I don't usually connect between Facebook and this blog. They're two different places; only friends read what's on Facebook, whereas this blog is open. Both are places I sometimes have fun, or think out loud, or share concerns, jokes and much of the other exchanges that make this life interesting, frustrating and by and large, all things considered, when it comes down to it, bottom line wonderful.
This morning I posted this on Facebook:
It takes a lot of love, faith and courage to decide "I shall Not Hate", and to resist calls for revenge. This is the personal story of a Palestinian doctor who lost three daughters and a niece when the Israeli Defence Force targeted their house in the 2009 incursion into Gaza. A tank shell was fired through their bedroom window. "Hatred is an illness. It prevents healing and peace....we use hatred and blame to avoid the reality that eventually we need to come together." Elie Wiesel, Nobel Peace Prize Laureate and Holocaust survivor, describes the book as "a necessary lesson against hatred and revenge." Izzeldin Abuelaish is the founder of Daughters for Life Foundation which offers educational support for Middle Eastern women. The book tells the story of one Palestinian family's grief and the determination of a doctor to overcome hatred with love, violence with peace, and fear with the persuasion of truth told, and lived.
The post speaks for itself, but I wanted to think out loud a bit more about this remarkable man, and the tragic killing of his family.
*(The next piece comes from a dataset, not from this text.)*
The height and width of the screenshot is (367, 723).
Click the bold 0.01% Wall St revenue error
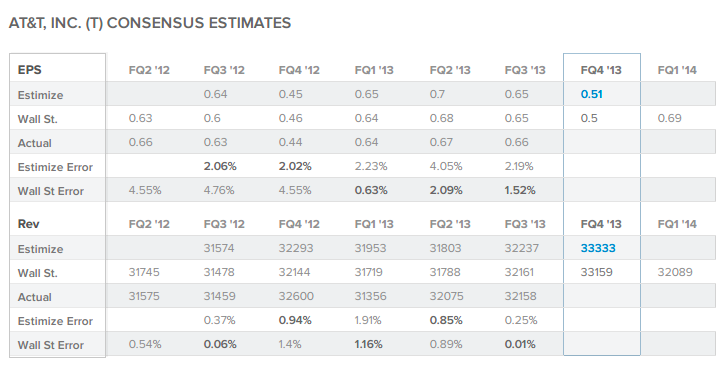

I am tired of the rhetoric of blame and justification from the Israeli Defence Force and those who give the orders for military incursions into Gaza.
I refuse to ignore the prolonged siege and dehumanising humiliation of a people on the grounds of security as disguise for land appropriation.
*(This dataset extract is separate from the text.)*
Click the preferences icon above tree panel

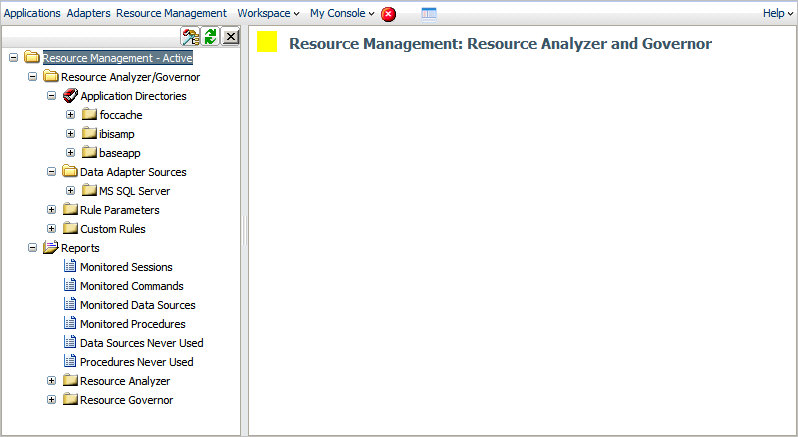point(190,37)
I acknowledge the threat posed by Hamas, but also acknowledge the ludicrous imbalance of power and the disproportionate measures, military, legislatively and economically, taken against civilian people in the interests of this unchallenged idol of national security.
I am apalled at the policies of a Government of a country which came into being as a nation state to provide a home for homeless persecuted people, and now in turn practices institutional persecution of the Palestinian people.
And yet.
I have much to learn from Izzeldin Abbuelish, who near the end of his book, writes a list of the lessons he has learned in the tragedy of his children, and in converting that anguish into creative energy to build a better future. Here are five of those lessons that have deep echoes of the words of Another whose entire life was built on self-giving love, and who embodied that so humane defiance of unspeakable grievance, "I shall not hate":
- Hate is blindness and leads to irrational thinking and behaviour. It is a chronic, severe and destructive sickness.
- Anger is not the same as hate. Anger can be productive. Feel the anger, acknowledge it, but let it be accompanied by change. Let it propel you toward necessary action for and others.
- When your core values align with your heart, they become non-negotiable. If this is your guide you can make decisions with the utmost integrity.
- Peace is humanity; peace is respect; peace is open dialogue. Good ideas become great ones when shared with others.
- Trust children's opinions. They are most likely to speak the trruth, and far less likely to have a personal agenda.
May the God of Abraham, Isaac and Jacob, the Lord who is One God, touch with mercy hearts that hate, and hearts that refuse to hate, and out of that history of anguish and broken dreams, build a new future.